A major hurdle to make broader environmental surveillance of AMR possible is that the task easily becomes measuring everything, everywhere, all the time (Bengtsson-Palme et al., 2023). This is clearly untenable, which means that there is a need to define where such environmental monitoring would make sense. What are the settings and conditions warranting such scrutiny of elevated resistance levels? And how should this be done?
These are questions addressed in the EMBARK and SEARCHER projects. A useful starting point would be sites and sample material coming from control points where interventions aiming to reduce transmission of resistant bacteria could be implemented. An additional benefit would be if existing monitoring infrastructures could be utilised, for example those for maintaining safe drinking water, bathing water, and food production (Bengtsson-Palme et al., 2023). That said, much is left to be done just in terms of identifying the situations where it would be worthwhile to spend money on environmental AMR surveillance.
This is a we-need-to-talk moment for scientists and stakeholders in the field. The methodology that will underpin upcoming EU legislation is unclear, as are the long-term purposes. It is also uncertain how we can best extend surveillance from sewage into the general environment and when this would be justified.

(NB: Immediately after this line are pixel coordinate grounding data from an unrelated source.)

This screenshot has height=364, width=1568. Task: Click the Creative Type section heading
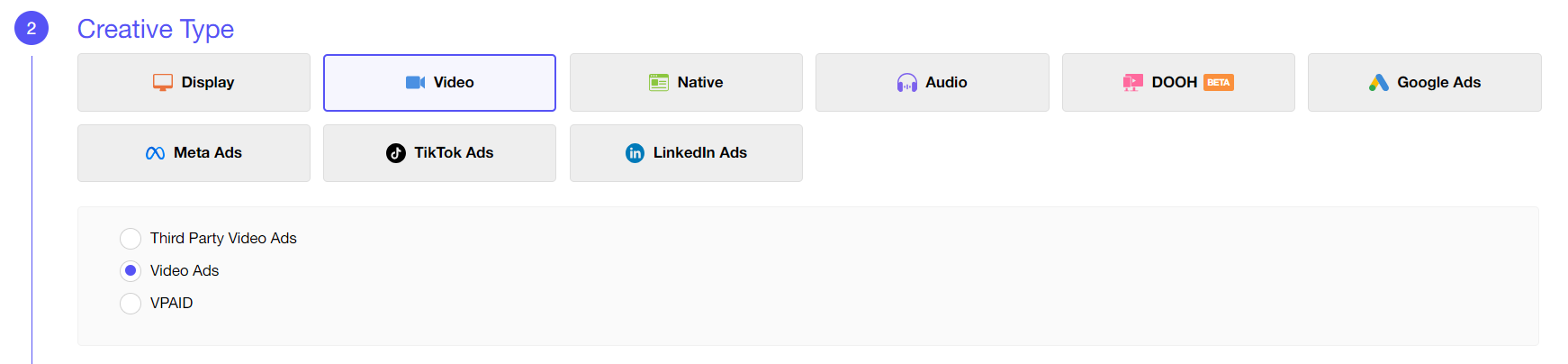(156, 29)
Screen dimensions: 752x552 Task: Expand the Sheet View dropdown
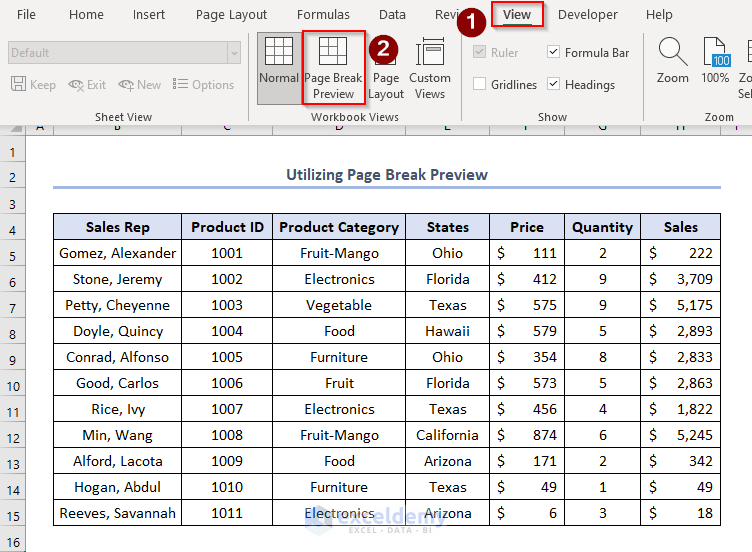point(234,53)
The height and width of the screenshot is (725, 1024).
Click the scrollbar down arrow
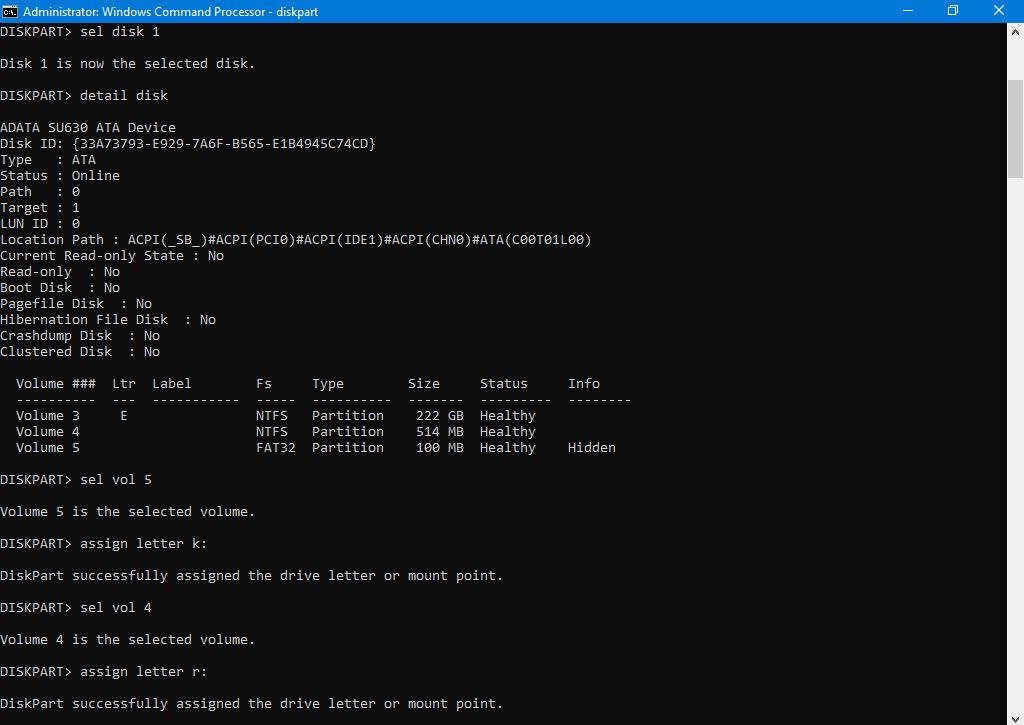pyautogui.click(x=1014, y=716)
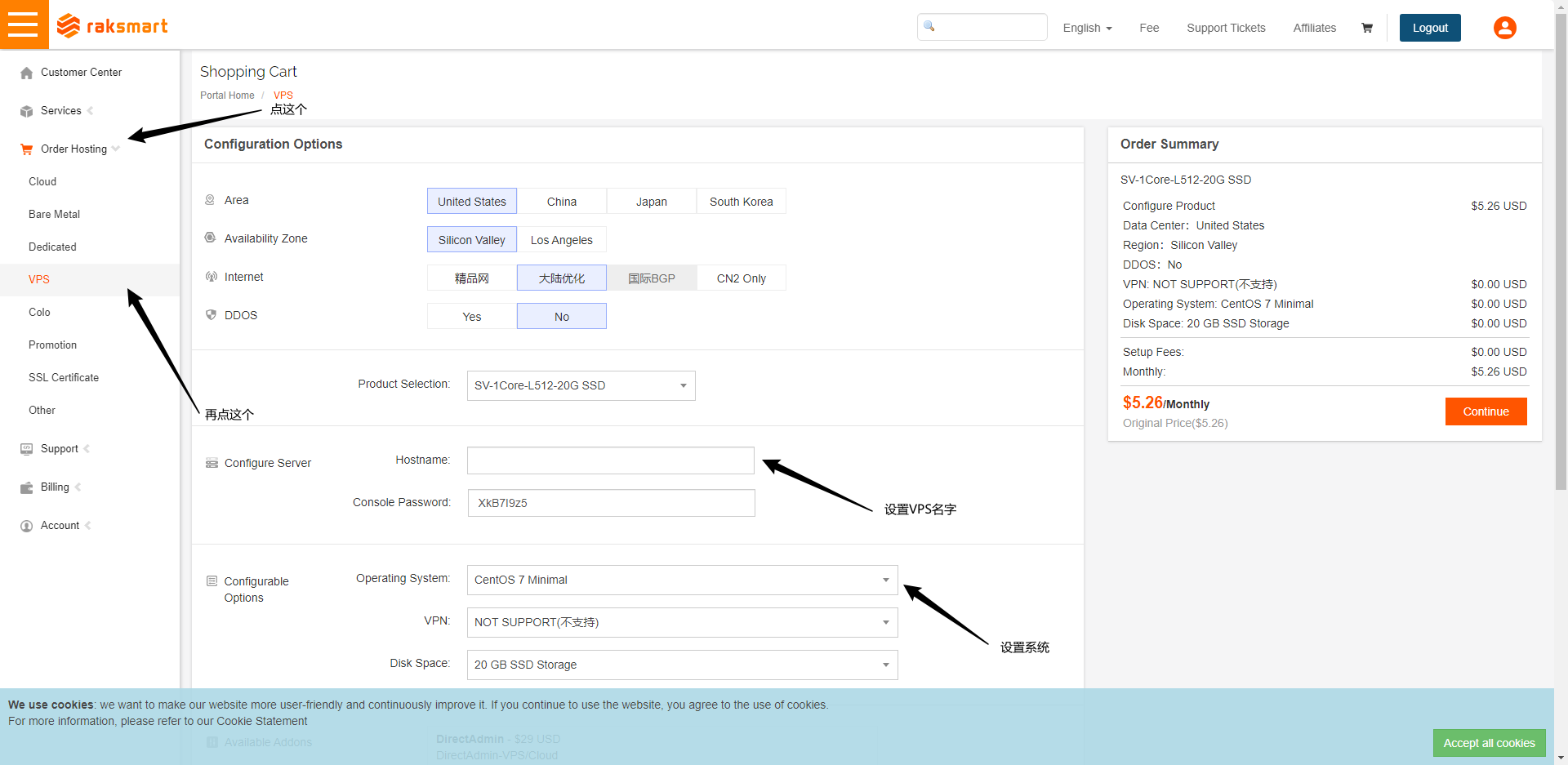This screenshot has height=765, width=1568.
Task: Enable DDOS by selecting Yes
Action: (x=471, y=317)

This is why the timing of two workshops this autumn is exciting and promising. First, there will be the DDLS Symposium on Data-Driven Environmental Monitoring of Infectious Disease on 7th-8th October in Uppsala, where, among others, Frank Aarestrup will be present to discuss the future directions of AMR and pathogen monitoring. Second, there will be a workshop organised by CARe in Gothenburg on 28th October on the theme of sewage surveillance of antibiotic resistance, focusing on the new EU requirements. Fora like these are critical in getting AMR surveillance in sewage and the broader environment right, and to avoid spending large amounts of money on data that will be hard to use for future interventions.